Ablehnung wegen einer unwahrscheinlichen Eventualität ist unklug. Noch eher könnte man in diesem Fall die Küste auf der Andamanenseite ablehnen, da dort jederzeit ein Tankerunglück (weltweite Hauptroute des Schiffsverkehrs) passieren könnte, es dort intensivere Stürme gibt, Tsunami etc. Aber auch das sind alles untergeordnete Kriterien bei der Auswahl eines neuen Wohnorts, da die Wahrscheinlichkeit eines Unglücks deswegen sehr gering ist.
Noch eher blühen einem in Zentral-, Nord-, und Ostthailand immer intensivere Hitze- und Dürreperioden und Folgen. Smog und Luftverschmutzung über Monate gibts ja schon.
Ausserdem die zusehends krasser werdende Ablehnung des Zuzugs mittelständischer und untermittelständischer Ausländer, und der damit einhergehenden Verschärfung der Visabestimmungen.

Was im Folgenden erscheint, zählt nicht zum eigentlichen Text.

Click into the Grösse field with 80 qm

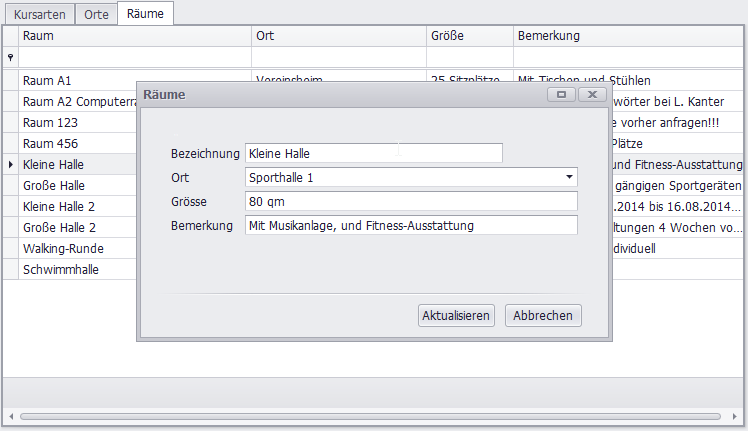[411, 201]
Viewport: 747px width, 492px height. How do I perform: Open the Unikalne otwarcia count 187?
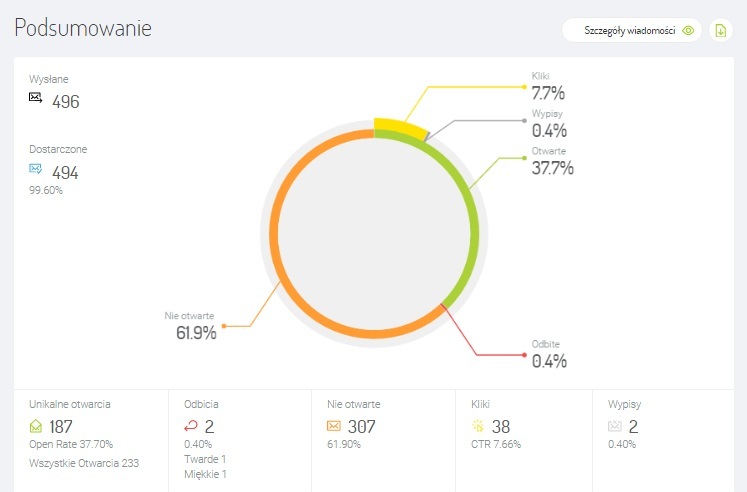(x=61, y=427)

Wer weiss, eventuell mußt du in 7 Jahren das Doppelte vorweisen können (?)
Was machst du dann mit deinen herrlichen botanischen Gärten, Orangerien, all den prächtigen Blumenwiesen, seltenen Orchideen, der mächtigen Titanwurz, dem Europaglashaus mit den Kastanienbaumalleen, den ganzen Figuren und Labyrinthen und Prachtbrunnen, wenn du dir den Aufenthalt nicht mehr leisten kannst?